=== Data shown ===

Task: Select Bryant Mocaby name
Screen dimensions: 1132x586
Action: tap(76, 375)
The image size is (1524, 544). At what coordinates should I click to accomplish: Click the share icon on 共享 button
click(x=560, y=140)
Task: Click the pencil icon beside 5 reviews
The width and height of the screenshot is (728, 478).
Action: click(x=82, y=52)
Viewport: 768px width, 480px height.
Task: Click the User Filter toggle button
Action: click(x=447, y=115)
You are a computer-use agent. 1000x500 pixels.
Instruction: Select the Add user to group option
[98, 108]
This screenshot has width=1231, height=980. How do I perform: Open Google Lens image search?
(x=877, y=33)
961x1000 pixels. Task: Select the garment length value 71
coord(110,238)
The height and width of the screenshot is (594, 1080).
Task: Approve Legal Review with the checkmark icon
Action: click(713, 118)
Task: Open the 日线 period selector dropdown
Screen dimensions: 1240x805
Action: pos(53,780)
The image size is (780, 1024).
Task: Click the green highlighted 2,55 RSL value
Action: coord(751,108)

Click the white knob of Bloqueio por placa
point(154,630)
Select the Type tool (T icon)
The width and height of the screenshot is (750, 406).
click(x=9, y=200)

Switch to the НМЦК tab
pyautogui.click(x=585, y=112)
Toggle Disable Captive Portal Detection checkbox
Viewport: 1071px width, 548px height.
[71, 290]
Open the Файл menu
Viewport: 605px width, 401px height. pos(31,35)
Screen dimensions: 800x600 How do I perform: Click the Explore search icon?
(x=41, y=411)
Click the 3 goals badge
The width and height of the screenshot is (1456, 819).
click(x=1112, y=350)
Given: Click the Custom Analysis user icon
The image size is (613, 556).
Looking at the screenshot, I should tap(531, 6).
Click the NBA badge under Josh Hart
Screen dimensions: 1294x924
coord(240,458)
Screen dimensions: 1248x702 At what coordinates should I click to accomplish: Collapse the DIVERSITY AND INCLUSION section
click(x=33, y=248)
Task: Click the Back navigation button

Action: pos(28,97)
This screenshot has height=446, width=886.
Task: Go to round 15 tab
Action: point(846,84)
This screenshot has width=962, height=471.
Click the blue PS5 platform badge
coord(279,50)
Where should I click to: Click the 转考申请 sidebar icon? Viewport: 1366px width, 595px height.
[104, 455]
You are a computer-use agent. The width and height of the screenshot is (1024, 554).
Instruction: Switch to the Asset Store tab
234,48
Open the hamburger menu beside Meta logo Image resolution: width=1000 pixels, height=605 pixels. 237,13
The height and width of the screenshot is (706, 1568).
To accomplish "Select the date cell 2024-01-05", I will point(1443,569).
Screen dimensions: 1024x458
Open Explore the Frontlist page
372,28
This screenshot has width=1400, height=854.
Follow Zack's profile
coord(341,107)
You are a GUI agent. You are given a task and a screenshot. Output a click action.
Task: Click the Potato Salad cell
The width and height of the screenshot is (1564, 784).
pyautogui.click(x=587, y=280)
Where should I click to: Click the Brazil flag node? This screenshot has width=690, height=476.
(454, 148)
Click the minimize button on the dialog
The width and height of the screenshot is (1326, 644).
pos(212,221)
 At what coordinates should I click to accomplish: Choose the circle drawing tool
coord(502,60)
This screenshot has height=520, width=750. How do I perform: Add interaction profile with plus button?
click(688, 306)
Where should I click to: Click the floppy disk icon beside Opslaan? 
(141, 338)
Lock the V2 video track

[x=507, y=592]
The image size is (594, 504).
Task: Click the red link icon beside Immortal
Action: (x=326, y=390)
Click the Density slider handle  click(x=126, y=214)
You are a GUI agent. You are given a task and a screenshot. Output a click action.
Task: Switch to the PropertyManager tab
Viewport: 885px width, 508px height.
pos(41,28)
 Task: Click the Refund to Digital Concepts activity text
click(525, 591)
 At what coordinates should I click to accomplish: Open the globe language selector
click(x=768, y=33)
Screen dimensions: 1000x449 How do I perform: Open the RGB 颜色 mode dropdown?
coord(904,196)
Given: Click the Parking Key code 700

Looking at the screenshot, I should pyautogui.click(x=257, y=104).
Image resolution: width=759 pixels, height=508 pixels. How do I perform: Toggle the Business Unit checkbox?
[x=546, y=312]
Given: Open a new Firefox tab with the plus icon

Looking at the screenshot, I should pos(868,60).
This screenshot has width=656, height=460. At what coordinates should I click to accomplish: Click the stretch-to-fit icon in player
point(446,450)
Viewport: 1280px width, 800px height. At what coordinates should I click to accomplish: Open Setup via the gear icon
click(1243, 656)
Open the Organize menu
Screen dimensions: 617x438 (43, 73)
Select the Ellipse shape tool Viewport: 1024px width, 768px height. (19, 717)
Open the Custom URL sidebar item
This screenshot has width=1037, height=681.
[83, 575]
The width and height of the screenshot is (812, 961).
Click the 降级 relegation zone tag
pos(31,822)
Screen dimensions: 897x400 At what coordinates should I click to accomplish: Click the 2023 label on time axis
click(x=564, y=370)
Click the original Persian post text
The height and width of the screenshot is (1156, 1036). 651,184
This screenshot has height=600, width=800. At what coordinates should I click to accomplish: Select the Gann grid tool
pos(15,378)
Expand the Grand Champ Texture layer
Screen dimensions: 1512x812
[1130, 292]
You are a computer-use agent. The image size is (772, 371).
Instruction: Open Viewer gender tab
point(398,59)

===

**What you should do:**
Set the data down once more, exactly as it stands.

**Answer to the problem:**
Task: Select Bryant Mocaby name
Screen dimensions: 1132x586
Action: tap(76, 375)
The image size is (1524, 544). At what coordinates should I click to accomplish: Click the share icon on 共享 button
click(x=560, y=140)
Task: Click the pencil icon beside 5 reviews
The width and height of the screenshot is (728, 478).
Action: click(x=82, y=52)
Viewport: 768px width, 480px height.
Task: Click the User Filter toggle button
Action: click(x=447, y=115)
You are a computer-use agent. 1000x500 pixels.
Instruction: Select the Add user to group option
[98, 108]
This screenshot has width=1231, height=980. How do I perform: Open Google Lens image search?
(x=877, y=33)
961x1000 pixels. Task: Select the garment length value 71
coord(110,238)
The height and width of the screenshot is (594, 1080).
Task: Approve Legal Review with the checkmark icon
Action: click(713, 118)
Task: Open the 日线 period selector dropdown
Screen dimensions: 1240x805
Action: pos(53,780)
The image size is (780, 1024).
Task: Click the green highlighted 2,55 RSL value
Action: coord(751,108)

Click the white knob of Bloqueio por placa
point(154,630)
Select the Type tool (T icon)
The width and height of the screenshot is (750, 406).
click(x=9, y=200)

Switch to the НМЦК tab
pyautogui.click(x=585, y=112)
Toggle Disable Captive Portal Detection checkbox
Viewport: 1071px width, 548px height.
[71, 290]
Open the Файл menu
Viewport: 605px width, 401px height. pos(31,35)
Screen dimensions: 800x600 How do I perform: Click the Explore search icon?
(x=41, y=411)
Click the 3 goals badge
The width and height of the screenshot is (1456, 819).
click(x=1112, y=350)
Given: Click the Custom Analysis user icon
The image size is (613, 556).
Looking at the screenshot, I should tap(531, 6).
Click the NBA badge under Josh Hart
Screen dimensions: 1294x924
coord(240,458)
Screen dimensions: 1248x702 At what coordinates should I click to accomplish: Collapse the DIVERSITY AND INCLUSION section
click(x=33, y=248)
Task: Click the Back navigation button

Action: pos(28,97)
This screenshot has height=446, width=886.
Task: Go to round 15 tab
Action: point(846,84)
This screenshot has width=962, height=471.
Click the blue PS5 platform badge
coord(279,50)
Where should I click to: Click the 转考申请 sidebar icon? Viewport: 1366px width, 595px height.
[104, 455]
You are a computer-use agent. The width and height of the screenshot is (1024, 554).
Instruction: Switch to the Asset Store tab
234,48
Open the hamburger menu beside Meta logo Image resolution: width=1000 pixels, height=605 pixels. 237,13
The height and width of the screenshot is (706, 1568).
To accomplish "Select the date cell 2024-01-05", I will point(1443,569).
Screen dimensions: 1024x458
Open Explore the Frontlist page
372,28
This screenshot has width=1400, height=854.
Follow Zack's profile
coord(341,107)
You are a GUI agent. You are given a task and a screenshot. Output a click action.
Task: Click the Potato Salad cell
The width and height of the screenshot is (1564, 784).
pyautogui.click(x=587, y=280)
Where should I click to: Click the Brazil flag node? This screenshot has width=690, height=476.
(454, 148)
Click the minimize button on the dialog
The width and height of the screenshot is (1326, 644).
pos(212,221)
 At what coordinates should I click to accomplish: Choose the circle drawing tool
coord(502,60)
This screenshot has height=520, width=750. How do I perform: Add interaction profile with plus button?
click(688, 306)
Where should I click to: Click the floppy disk icon beside Opslaan? 
(141, 338)
Lock the V2 video track

[x=507, y=592]
The image size is (594, 504).
Task: Click the red link icon beside Immortal
Action: (x=326, y=390)
Click the Density slider handle  click(x=126, y=214)
You are a GUI agent. You are given a task and a screenshot. Output a click action.
Task: Switch to the PropertyManager tab
Viewport: 885px width, 508px height.
pos(41,28)
 Task: Click the Refund to Digital Concepts activity text
click(525, 591)
 At what coordinates should I click to accomplish: Open the globe language selector
click(x=768, y=33)
Screen dimensions: 1000x449 How do I perform: Open the RGB 颜色 mode dropdown?
coord(904,196)
Given: Click the Parking Key code 700

Looking at the screenshot, I should pyautogui.click(x=257, y=104).
Image resolution: width=759 pixels, height=508 pixels. How do I perform: Toggle the Business Unit checkbox?
[x=546, y=312]
Given: Open a new Firefox tab with the plus icon

Looking at the screenshot, I should pos(868,60).
This screenshot has width=656, height=460. At what coordinates should I click to accomplish: Click the stretch-to-fit icon in player
point(446,450)
Viewport: 1280px width, 800px height. At what coordinates should I click to accomplish: Open Setup via the gear icon
click(1243, 656)
Open the Organize menu
Screen dimensions: 617x438 (43, 73)
Select the Ellipse shape tool Viewport: 1024px width, 768px height. (19, 717)
Open the Custom URL sidebar item
This screenshot has width=1037, height=681.
[83, 575]
The width and height of the screenshot is (812, 961).
Click the 降级 relegation zone tag
pos(31,822)
Screen dimensions: 897x400 At what coordinates should I click to accomplish: Click the 2023 label on time axis
click(x=564, y=370)
Click the original Persian post text
The height and width of the screenshot is (1156, 1036). 651,184
This screenshot has height=600, width=800. At what coordinates should I click to accomplish: Select the Gann grid tool
pos(15,378)
Expand the Grand Champ Texture layer
Screen dimensions: 1512x812
[1130, 292]
You are a computer-use agent. The image size is (772, 371).
Instruction: Open Viewer gender tab
point(398,59)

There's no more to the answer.